Government organisations that have at least one non-compliant device are 8 per cent higher when compared to the average of 53 per cent for enterprises. The same is true for missing devices, with governments at 48 per cent compared to 40 per cent of businesses.

There is also significant disparity when it comes to out-of-date policies, 34 per cent compared to the global average of 27 per cent. However, there is only a slight difference in users deleting the EMM app, which is only 1 per cent higher than enterprises at 28 per cent.

7.How do the UK enterprises compare to the rest of the world when it comes to mobile security?

On average for this quarter, UK enterprises have actually outperformed many other countries.

In particular, UK workers are least likely to have removed the EMM profile from their device – only 17 per cent have done so, with the worldwide average being 26 per cent. The same is true for compromised devices, with the UK at 4 per cent against an average of 9 per cent, and also with devices out of compliance, where the UK is 11 per cent below the global average of 50 per cent.

However, when it comes to missing devices, the UK is towards the top end of the spectrum with 30 per cent compared to the global average of 40 per cent and also 21 per cent using old policies compared to 27 per cent.

8.What recommendations are available for businesses to protect themselves from mobile threats?

Of course, the question of how to protect comes down to how much it is going to cost – and protection will always seem expensive at first. But when compared to the cost of a breach or an attack, prevention is definitely better than cure.

The first step is to protect all IT assets. Enterprises only typically manage a fraction of mobile devices through EMM, and every unmanaged device is an opportunity for a user to make a mistake or as a target for an attacker. It is IT’s responsibility to ensure mobile security controls are deployed on every device used to access corporate data.

Secondly – enforce security.
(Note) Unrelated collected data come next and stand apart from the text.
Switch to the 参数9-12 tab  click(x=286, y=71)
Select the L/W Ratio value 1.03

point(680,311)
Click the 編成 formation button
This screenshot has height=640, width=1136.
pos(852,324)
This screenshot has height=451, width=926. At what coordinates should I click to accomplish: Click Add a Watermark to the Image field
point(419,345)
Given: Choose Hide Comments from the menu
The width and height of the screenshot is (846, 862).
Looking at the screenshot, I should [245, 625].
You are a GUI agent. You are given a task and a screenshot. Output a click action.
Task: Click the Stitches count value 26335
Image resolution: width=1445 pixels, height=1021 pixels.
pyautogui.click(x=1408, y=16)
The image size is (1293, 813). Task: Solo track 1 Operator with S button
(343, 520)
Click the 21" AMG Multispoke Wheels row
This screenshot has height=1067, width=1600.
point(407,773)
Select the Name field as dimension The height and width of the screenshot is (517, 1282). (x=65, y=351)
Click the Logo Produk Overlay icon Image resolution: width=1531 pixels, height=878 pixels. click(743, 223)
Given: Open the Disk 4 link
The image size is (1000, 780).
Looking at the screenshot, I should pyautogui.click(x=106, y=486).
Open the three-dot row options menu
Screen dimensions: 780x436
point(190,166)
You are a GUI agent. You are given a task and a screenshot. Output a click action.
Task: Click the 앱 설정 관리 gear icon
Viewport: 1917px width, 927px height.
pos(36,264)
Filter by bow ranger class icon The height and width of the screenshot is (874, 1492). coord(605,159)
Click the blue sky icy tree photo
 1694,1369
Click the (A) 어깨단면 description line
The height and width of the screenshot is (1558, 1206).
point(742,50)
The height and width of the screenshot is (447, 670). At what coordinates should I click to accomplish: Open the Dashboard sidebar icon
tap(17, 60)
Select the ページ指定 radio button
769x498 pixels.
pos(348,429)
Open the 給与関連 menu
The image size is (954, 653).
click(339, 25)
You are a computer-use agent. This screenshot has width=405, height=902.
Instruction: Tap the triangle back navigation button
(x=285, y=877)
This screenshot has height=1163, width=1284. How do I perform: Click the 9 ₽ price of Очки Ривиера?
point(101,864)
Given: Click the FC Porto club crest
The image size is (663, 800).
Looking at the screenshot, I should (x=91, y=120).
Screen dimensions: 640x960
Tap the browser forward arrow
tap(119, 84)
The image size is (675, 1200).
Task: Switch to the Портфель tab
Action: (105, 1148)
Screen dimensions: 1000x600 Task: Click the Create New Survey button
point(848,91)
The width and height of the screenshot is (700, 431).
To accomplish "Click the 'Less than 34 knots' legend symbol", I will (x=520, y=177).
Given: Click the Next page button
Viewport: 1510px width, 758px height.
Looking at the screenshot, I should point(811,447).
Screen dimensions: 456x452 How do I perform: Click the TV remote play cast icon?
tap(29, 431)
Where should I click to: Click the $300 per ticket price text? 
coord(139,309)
In BYOD deployments, ensure that IT can control access to enterprise resources from personal devices (e.g. by blocking access for devices that do not comply with corporate policies or that have had EMM controls removed). For corporate-liable deployments, the rights to delete EMM off a device should not rest with users as this is IT’s territory. Using the Apple Device Enrolment Program (DEP), Samsung KNOX, or Android for Work Device Owner, are options to ensure that IT remains in control of mobile devices that belong to the enterprise.

Through EMM, all the tools to protect corporate data on mobile devices are already there, IT just needs to implement them.